Activity. When you transcribe the listing, keep each line exact and drop the pictures.

Records for processing.
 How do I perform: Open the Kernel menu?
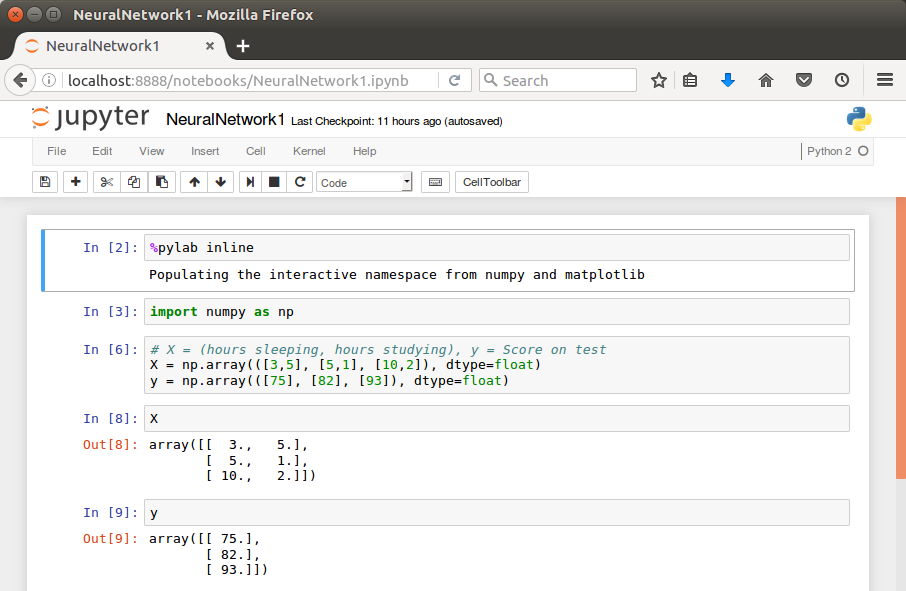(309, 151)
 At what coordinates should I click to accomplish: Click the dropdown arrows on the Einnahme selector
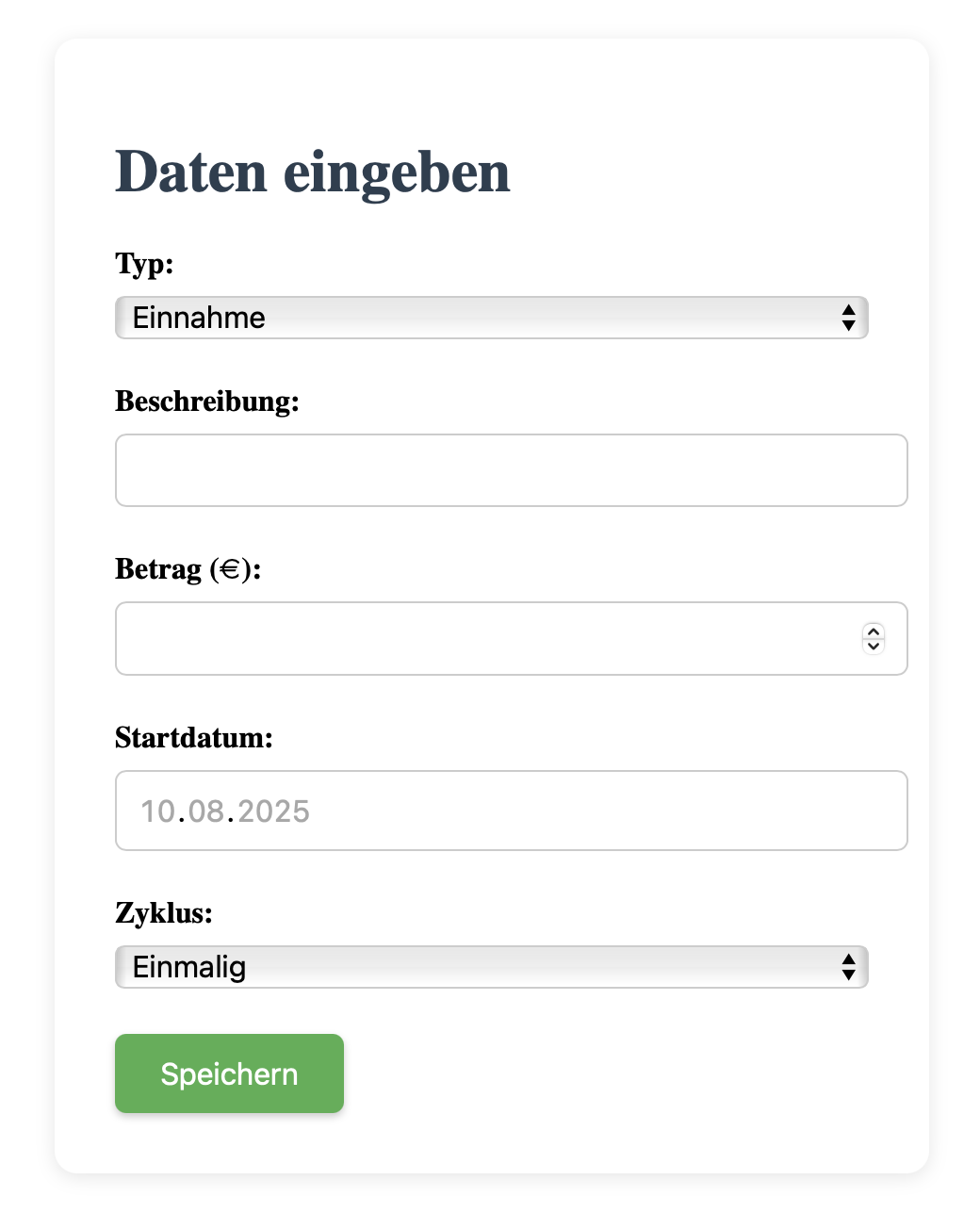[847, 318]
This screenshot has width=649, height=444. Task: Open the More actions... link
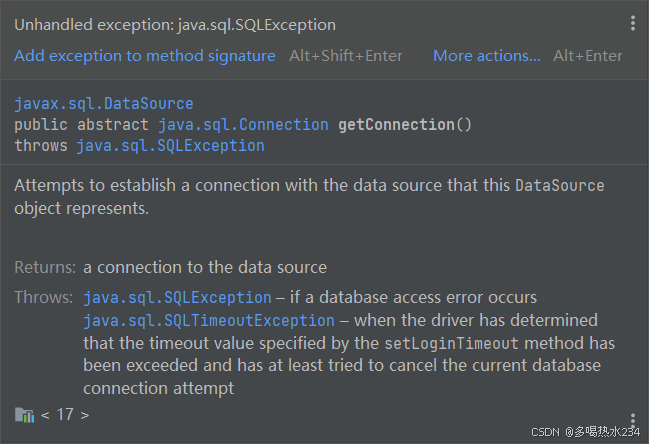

Solved exercise.
 How do I perform: Open the Kernel menu?
(309, 151)
 At what coordinates should I click to accomplish: Click the dropdown arrows on the Einnahme selector
[847, 318]
This screenshot has width=649, height=444. Task: Open the More actions... link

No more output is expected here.